**Problem statement**
Every line below between the one holding "Ciencia y Tecnología (294, 550)" and the one holding "Concorde (166, 236)", inclusive, should be copied exactly, and no other line.

**Saved data entries**
+===+

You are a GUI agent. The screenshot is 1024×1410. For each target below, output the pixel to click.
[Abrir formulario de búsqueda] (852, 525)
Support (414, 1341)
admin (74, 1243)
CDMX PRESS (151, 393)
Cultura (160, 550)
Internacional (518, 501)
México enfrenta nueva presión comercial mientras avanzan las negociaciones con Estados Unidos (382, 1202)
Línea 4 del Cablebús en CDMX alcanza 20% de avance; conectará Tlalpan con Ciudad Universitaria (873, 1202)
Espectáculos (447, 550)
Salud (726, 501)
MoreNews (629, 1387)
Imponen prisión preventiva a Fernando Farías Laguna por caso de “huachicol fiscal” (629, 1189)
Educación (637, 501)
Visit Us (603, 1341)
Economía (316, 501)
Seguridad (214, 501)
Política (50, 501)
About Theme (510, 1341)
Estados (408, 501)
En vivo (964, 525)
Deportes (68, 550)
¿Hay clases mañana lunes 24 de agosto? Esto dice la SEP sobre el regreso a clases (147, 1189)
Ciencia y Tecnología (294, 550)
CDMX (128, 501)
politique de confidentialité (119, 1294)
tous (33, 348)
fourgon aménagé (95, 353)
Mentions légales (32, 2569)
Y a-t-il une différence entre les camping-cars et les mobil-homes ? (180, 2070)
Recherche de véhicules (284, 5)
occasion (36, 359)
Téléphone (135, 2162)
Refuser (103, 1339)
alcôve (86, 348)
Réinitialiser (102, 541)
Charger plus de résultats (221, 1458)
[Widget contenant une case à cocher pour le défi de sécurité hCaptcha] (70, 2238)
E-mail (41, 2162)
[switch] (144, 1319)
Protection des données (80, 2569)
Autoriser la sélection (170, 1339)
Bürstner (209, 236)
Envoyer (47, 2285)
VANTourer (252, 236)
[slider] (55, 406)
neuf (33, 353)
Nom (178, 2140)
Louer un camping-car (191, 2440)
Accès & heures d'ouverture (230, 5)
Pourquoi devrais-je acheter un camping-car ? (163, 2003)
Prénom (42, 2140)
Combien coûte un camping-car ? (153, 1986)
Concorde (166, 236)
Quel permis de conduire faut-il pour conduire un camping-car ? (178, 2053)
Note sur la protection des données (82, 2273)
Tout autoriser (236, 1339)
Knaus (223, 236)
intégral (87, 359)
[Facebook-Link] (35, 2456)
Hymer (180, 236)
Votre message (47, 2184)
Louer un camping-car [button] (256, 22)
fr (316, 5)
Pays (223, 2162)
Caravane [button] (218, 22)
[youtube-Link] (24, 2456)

+===+

**Output of the task**
Ciencia y Tecnología (294, 550)
CDMX (128, 501)
politique de confidentialité (119, 1294)
tous (33, 348)
fourgon aménagé (95, 353)
Mentions légales (32, 2569)
Y a-t-il une différence entre les camping-cars et les mobil-homes ? (180, 2070)
Recherche de véhicules (284, 5)
occasion (36, 359)
Téléphone (135, 2162)
Refuser (103, 1339)
alcôve (86, 348)
Réinitialiser (102, 541)
Charger plus de résultats (221, 1458)
[Widget contenant une case à cocher pour le défi de sécurité hCaptcha] (70, 2238)
E-mail (41, 2162)
[switch] (144, 1319)
Protection des données (80, 2569)
Autoriser la sélection (170, 1339)
Bürstner (209, 236)
Envoyer (47, 2285)
VANTourer (252, 236)
[slider] (55, 406)
neuf (33, 353)
Nom (178, 2140)
Louer un camping-car (191, 2440)
Accès & heures d'ouverture (230, 5)
Pourquoi devrais-je acheter un camping-car ? (163, 2003)
Prénom (42, 2140)
Combien coûte un camping-car ? (153, 1986)
Concorde (166, 236)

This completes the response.